The Fine Arts Center (FAC) of Colorado Springs, located immediately south of Packard Hall, is a world-renowned art space free to Colorado College students with an ID. The FAC and the college have always had ties to one another, but the nature of their relationship has changed as administrations have turned over.
“There was a time when classes were held over at the Fine Arts Center and we would share visiting artists who’d have residencies there and teach here at CC,” IDEA Space Curator Jessica Larsen said. Although this practice has ended, the relationship between the two institutions continues to manifest through other outlets.
An exhibit featuring James Turrell and Scott Johnson, art department professor, is running on the second floor of the FAC. The two exhibits are paired together with the common theme of the exploration of the presence of light. The pairing is a great opportunity to see the work of CC faculty in conjunction with an internationally known artist and is definitely worth visiting before the exhibition closes on Sept. 30.
“I think it’s a great example of a museum of that scope recognizing the local artist community and placing this local community in the context of national art,” Larsen said. “Often, museums that have an international or national mission don’t really look at artists who are producing in their own communities the same way they search for or look at an exhibit artist that exists on the international radar.”
Scott Johnson’s exhibit, “Places Apart,” features “very dramatic, light-based sculptures,” said Claire Lukeman, a junior and museum studies minor who interned at the FAC during the summer.
Lukeman, one of many students who have interned at the FAC, said of her experience, “You get a lot of practical experience. You get to get really hands on.”
Larsen also commented on the presence of students as interns at the FAC. “We are in a very fertile place of collaboration when it comes to the Fine Arts Center, in particularly in regards to student involvement,” Larsen said.
Michael Howell, collections manager and registrar at the FAC actively looks for Colorado College students as interns and agreed with Larsen, “I have interns that I’ve had for over a year … and the fact that I get returning interns tells me I’m on the right track.”
“I want to be a museum curator and this has been a blessing. I would rather be at the Fine Arts Center than class 90 percent of the time,” Junior museum studies minor Katie Smith said. Smith has interned at the FAC since last January.
Smith is one of two interns supervised by Hillary Mannion, working on cataloguing a collection of artifacts that belongs to Colorado College, which is housed in the FAC. The official lease agreement between Colorado College and the FAC regarding this collection expires on Dec. 31, 2015. However, the two institutions will have to come to a decision regarding what to do with the collection in the upcoming year.
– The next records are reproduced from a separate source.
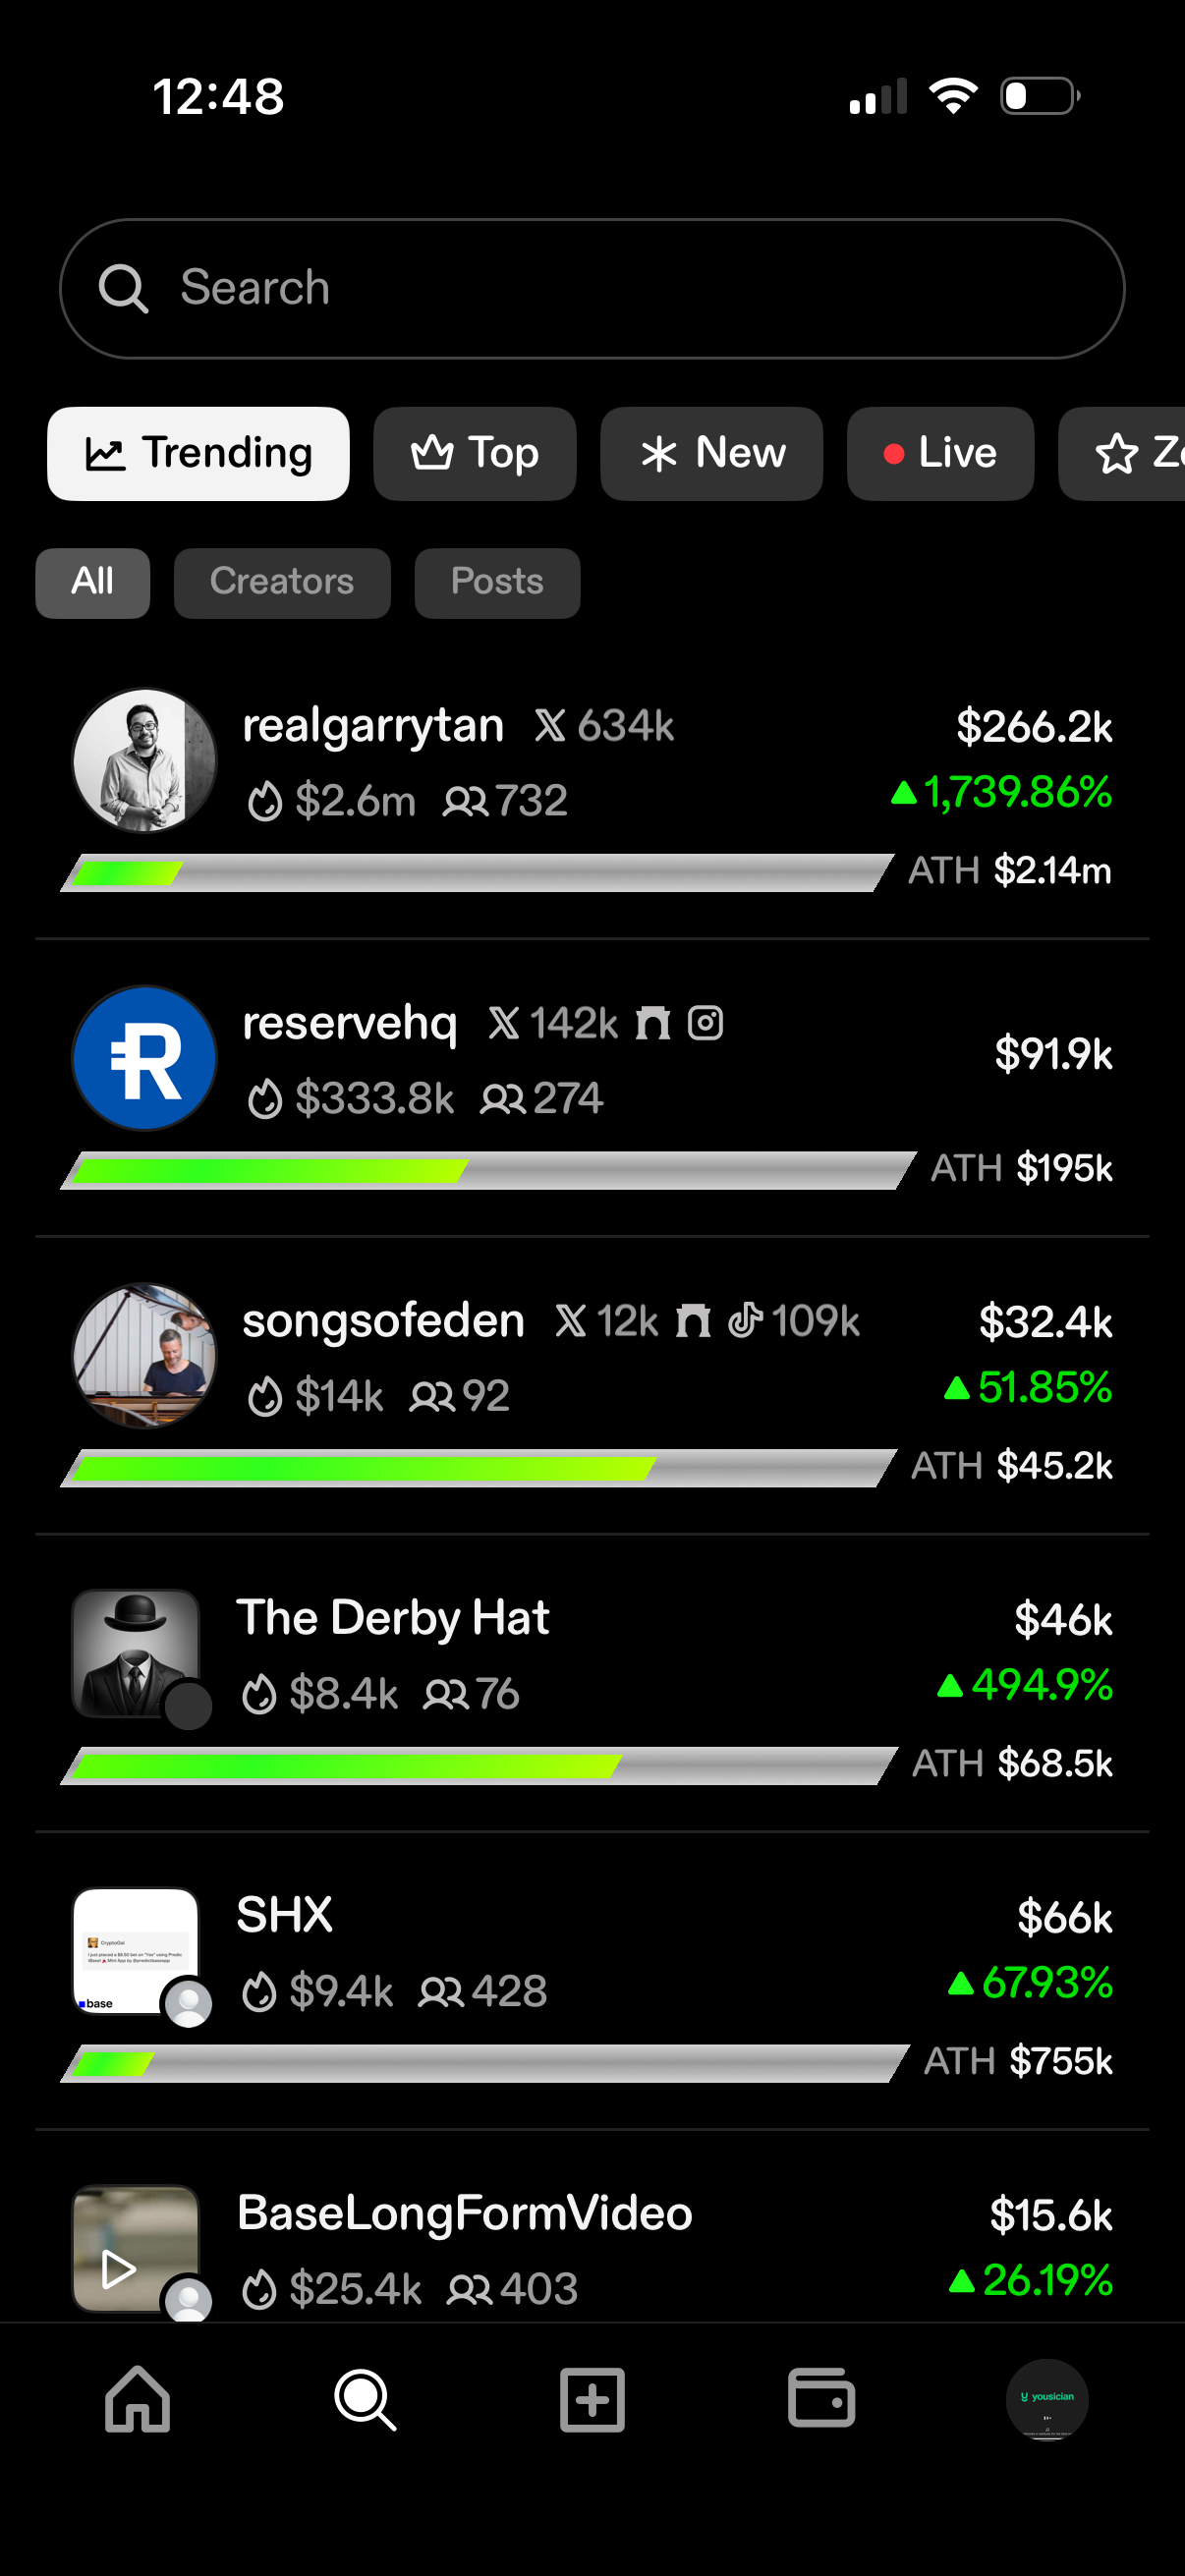Open the profile avatar in bottom bar
This screenshot has width=1185, height=2576.
[x=1046, y=2399]
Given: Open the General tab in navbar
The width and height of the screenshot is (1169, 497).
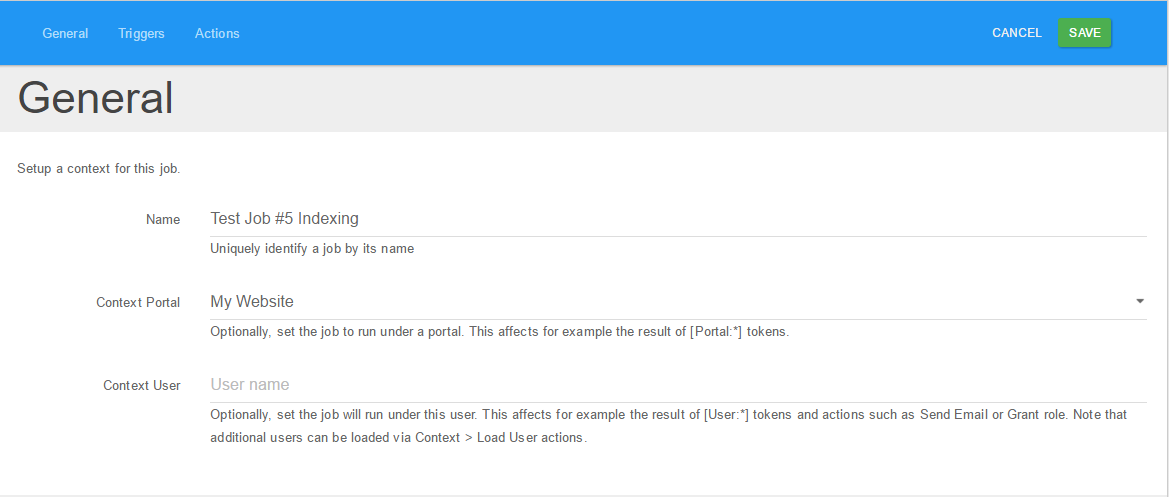Looking at the screenshot, I should (65, 34).
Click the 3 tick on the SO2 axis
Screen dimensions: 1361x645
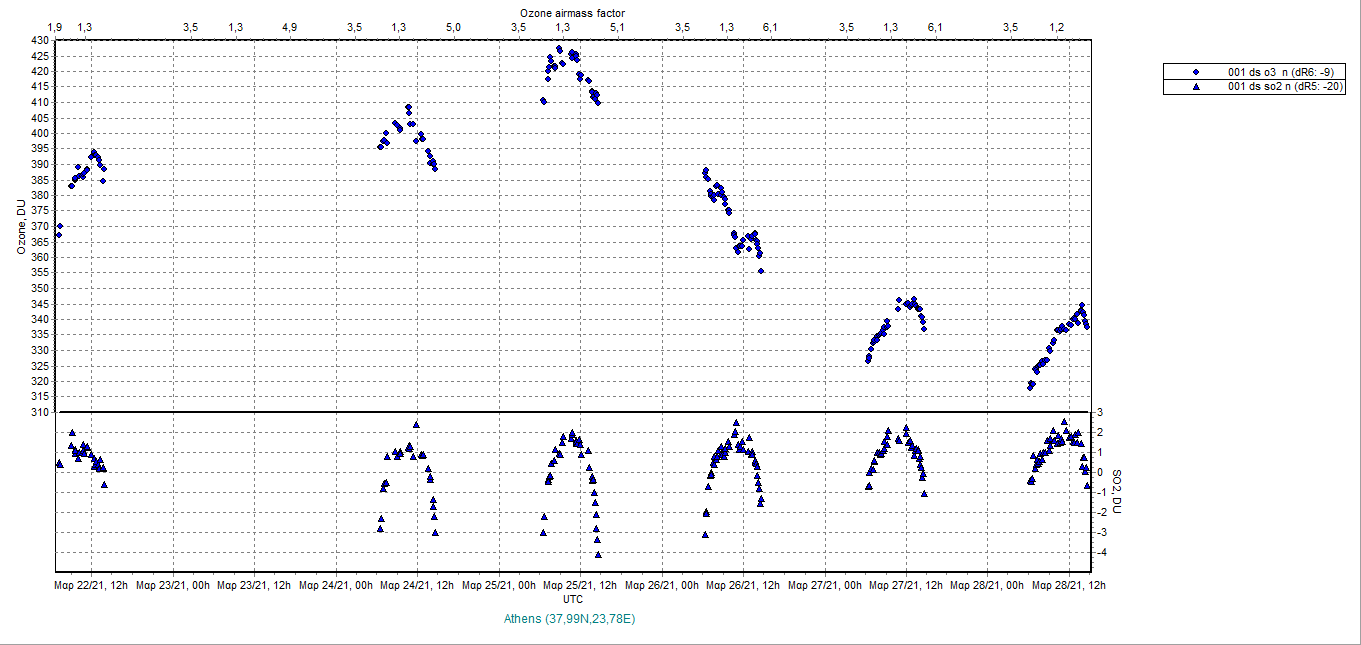coord(1100,412)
The collection of artifacts is a remnant from the years when Colorado College had its own museum space in Palmer Hall starting in 1885 and is mostly comprised of cultural objects from the Southwest and various natural history relics. When the museum closed in 1965, its collection was divided between the Denver Museum of Natural History, The American Numismatic Association at Colorado Springs and the Taylor Collection in the FAC.
“We’re still in the process of investigating what we have and what the best possible disposition of the collection is,” Larsen said, regarding the Taylor Collection housed at the FAC.
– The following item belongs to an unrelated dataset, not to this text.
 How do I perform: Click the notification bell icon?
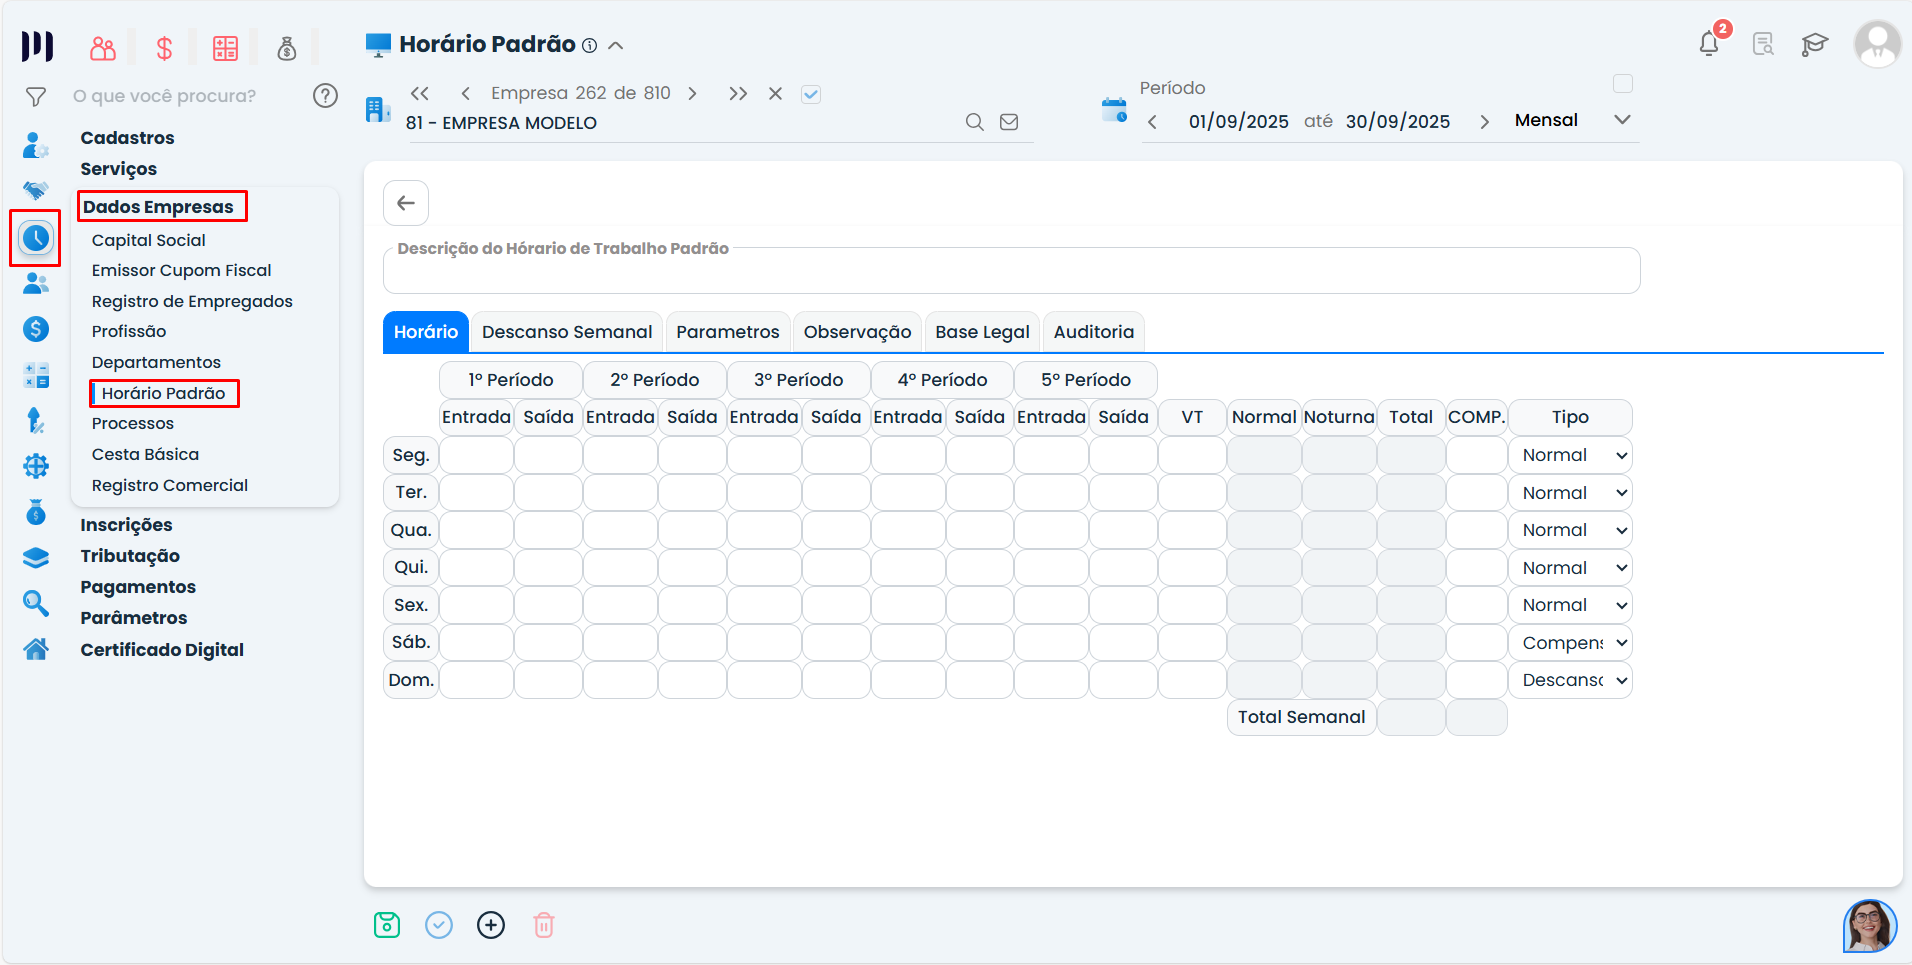click(x=1708, y=44)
Although both the FAC and Colorado College have not yet reached a decision on what to do with the collection, Larsen said both institutions are in agreement that they want to do what is best for the collection so that it affords access to the collection for scholars, students, and the general public for research and general enjoyment.
It is clear that Colorado College and the Fine Arts Center are tied to each other in more than just geographic proximity. The relationship between the two is expanding in many fronts and CC is taking advantage of the FAC as a resource.
“Through the involvement of myself, Jessica and the intern, I’ve had more classes come over, more faculty take an interest in the Fine Arts Center and more students requesting to work in collections,” Howell said.
The Fine Arts Center is an amazing resource for Colorado College. Although it appears as though the connection between the two institutions is strengthening, the best way students can help, outside of volunteering and interning, is by making visits to the FAC. “The Fine Arts Center has a lot of regionally relevant artwork as well as having this much broader national scope,” Lukeman said. “CC students should utilize it more because it’s right next door.”